CEVA CEO Pattullo announces plans to retire
October 09, 2012
Global third-party logistics (3PL) services provider CEVA Logistics announced today that CEO John Pattullo will retire on October 12 and be replaced by Marvin O. Schlanger, CEVA’s Chairman of the Board, while Pattullo will remain on the CEVA Board of Directors.
Prior to joining CEVA in 2007, Pattullo John Pattullo served as COO of the EMEA division of Exel Supply Chain and is a 30-year veteran at Procter & Gamble in global marketing, logistics, and sales roles. He succeeded Dave Kulik, who transitioned to vice chairman of the board of directors of CEVA Group Plc., a subsidiary of Apollo Management Ltd., CEVA’s parent company.
“When John came to CEVA, he expressed his expectation of staying with the company for five years,” Schlanger said in a statement. “Under his leadership, the integration of TNT Logistics and EGL was successfully executed and the company’s unique customer-focused, end to end operating model successfully developed. He has also assembled a world class leadership team. All of this has allowed CEVA to serve our customers better and to grow faster than the market. We want to thank John for his strong leadership of the company and look forward to his continued guidance as a member of our Board. I look forward to working with the talented and dedicated employees of CEVA as we execute our strategies to become the most admired company in the supply chain industry.”
Pattullo’s retirement comes at a time when there are many concerns regarding the global economy, especially in Europe where CEVA has a very large presence.
At last week’s CSCMP Annual Conference in Atlanta Pattullo said he views Europe as two separate continents, with Southern Europe being “more depressed than you can imagine” and worse than it is perceived to be. Northern Europe, specifically Germany, feels prosperous, according to Pattullo, with a still-growing economy.

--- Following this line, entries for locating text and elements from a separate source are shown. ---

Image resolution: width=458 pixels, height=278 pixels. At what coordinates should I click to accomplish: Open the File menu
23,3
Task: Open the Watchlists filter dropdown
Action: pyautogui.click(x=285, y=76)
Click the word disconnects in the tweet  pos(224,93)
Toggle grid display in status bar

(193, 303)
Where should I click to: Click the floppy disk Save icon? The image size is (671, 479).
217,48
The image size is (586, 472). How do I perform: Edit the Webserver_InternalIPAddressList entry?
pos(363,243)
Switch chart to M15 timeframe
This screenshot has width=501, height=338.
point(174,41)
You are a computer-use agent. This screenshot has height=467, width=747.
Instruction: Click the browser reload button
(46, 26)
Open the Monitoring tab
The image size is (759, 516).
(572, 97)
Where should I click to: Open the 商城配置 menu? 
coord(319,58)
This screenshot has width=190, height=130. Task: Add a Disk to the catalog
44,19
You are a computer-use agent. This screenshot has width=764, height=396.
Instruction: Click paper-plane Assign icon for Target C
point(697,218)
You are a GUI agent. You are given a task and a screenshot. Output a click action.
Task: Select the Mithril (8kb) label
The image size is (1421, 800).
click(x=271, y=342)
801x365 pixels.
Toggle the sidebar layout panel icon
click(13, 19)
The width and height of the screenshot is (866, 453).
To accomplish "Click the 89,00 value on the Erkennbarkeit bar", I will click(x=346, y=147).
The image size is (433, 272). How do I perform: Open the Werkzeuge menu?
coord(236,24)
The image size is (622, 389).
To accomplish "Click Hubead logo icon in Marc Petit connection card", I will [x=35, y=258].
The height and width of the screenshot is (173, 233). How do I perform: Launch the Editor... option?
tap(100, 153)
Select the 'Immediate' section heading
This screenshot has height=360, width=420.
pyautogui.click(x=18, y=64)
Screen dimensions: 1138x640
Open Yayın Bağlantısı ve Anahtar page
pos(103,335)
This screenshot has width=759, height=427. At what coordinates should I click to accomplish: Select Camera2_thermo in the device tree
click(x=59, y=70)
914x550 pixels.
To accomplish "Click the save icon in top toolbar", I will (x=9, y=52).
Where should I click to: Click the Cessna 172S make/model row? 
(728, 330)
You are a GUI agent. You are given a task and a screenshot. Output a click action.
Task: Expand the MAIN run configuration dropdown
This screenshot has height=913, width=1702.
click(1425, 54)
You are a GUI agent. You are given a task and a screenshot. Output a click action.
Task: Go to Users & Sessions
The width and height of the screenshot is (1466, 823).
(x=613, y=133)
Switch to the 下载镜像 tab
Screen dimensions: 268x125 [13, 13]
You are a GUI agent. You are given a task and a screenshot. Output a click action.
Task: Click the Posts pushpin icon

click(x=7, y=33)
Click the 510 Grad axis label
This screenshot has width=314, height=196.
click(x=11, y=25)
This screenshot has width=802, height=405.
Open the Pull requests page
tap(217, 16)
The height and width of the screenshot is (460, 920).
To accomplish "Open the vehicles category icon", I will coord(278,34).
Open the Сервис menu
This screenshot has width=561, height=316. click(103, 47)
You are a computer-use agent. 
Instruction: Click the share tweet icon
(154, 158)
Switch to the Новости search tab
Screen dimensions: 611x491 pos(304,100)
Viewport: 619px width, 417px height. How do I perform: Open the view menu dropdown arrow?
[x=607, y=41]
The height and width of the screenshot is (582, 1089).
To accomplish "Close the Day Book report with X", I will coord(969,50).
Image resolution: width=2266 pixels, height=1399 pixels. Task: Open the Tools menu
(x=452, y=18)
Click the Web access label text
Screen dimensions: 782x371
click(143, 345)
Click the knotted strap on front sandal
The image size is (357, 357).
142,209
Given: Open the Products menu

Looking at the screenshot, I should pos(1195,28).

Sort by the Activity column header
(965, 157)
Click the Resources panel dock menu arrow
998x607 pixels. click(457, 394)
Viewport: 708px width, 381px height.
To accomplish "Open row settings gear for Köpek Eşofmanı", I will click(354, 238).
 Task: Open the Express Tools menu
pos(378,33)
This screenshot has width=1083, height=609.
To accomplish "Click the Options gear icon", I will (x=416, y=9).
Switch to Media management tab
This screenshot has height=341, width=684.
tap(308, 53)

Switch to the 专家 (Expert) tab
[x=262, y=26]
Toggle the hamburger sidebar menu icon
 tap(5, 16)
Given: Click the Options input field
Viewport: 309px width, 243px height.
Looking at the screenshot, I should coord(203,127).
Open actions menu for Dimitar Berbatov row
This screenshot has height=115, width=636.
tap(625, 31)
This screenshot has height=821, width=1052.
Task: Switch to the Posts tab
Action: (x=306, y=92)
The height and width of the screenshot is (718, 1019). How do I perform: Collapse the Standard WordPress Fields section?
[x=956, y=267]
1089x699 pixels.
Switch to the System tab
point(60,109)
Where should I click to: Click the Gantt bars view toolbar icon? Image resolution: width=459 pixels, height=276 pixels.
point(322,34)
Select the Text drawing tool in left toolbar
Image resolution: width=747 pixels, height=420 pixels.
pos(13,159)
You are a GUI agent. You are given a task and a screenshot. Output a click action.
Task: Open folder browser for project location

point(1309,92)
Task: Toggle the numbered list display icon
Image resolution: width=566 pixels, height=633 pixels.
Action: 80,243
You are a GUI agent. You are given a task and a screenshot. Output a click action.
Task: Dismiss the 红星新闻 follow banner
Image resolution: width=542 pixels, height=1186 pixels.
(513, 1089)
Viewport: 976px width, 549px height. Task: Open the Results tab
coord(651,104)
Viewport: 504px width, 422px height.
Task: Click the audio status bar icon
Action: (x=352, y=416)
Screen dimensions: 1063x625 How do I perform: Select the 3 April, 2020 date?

In early August, CEVA reported second quarter revenue of $1.81 billion Euro or $2.2 billion U.S. which was up 5.5 percent annually. Revenues for its Freight Management unit, which is comprised of air, ocean and customs brokerage, were up 9 percent for the quarter, and its Contract Logistics business, which includes warehousing and dedicated transport, showed a 3 percent annual gain. Revenue for the first half of the year—at $3.52 billion Euro—or $4.3 billion U.S.—was up 3.5 percent compared to the first half of 2011.
While revenue was up for both the second quarter and first half of the year, CEVA’s EBITDA for the second quarter and the first half was down 13.6 percent and 10.5 percent, respectively.
“It was a challenging quarter,” Pattullo told LM in an August interview.” We saw customer sentiment become a bit more pessimistic and flat air and ocean margins. In southern Europe, we felt the impact of the economic downturn. It made for a challenging quarter with all of those things going on. As a company, I think we are adapting well during these tougher times. We have implemented a number of cost reduction programs, and our business development efforts, led by our new Chief Commercial Officer Inna Kuznetsova are going well, particularly on the Contract Logistics side. Our real bright spot is ocean, which continues to outperform the market.”
Under Pattullo’s watch CEVA has been making a number of important structural changes inside the company to help it run more efficiently, coupled with a major effort it labeled “impeccable execution” which focuses on its operations agenda.
CEVA delivered over 11,000 Kaizen in 2011, which are continuous improvement projects and had a 70 percent reduction in its IT downtime and a 16 percent improvement in its operations index, which is a basket of operations measures that it tracks.
And in 2011 CEVA also rolled out various structural changes, with its Project Uno for global standard processes in freight management, back office outsourcing in the finance area, and leveraging its scale in global operations, which the company said have helped to make the company more robust.
CEVA has also made major strides in the ocean forwarding market under Pattullo, which has seen steady growth and grown from the 35th largest ocean forwarding provider in 2006 to the number 7 currently, with a goal of being in the top five.
Pattullo said in recent years CEVA has moved from having a relatively high proportion of its volume managed to a bigger portion being controlled, citing the August deal it struck with H.J. Heinz Co. for a five-year agreement at 60,000 annual TEU as being controlled.
“We are thinking alike with our peers in terms of having the majority of our ocean business on the controlled side and not managed,” said Pattullo. “For us, that has been a shift because a lot of our early wins in ocean forwarding just 3-to-4 years ago were managed business.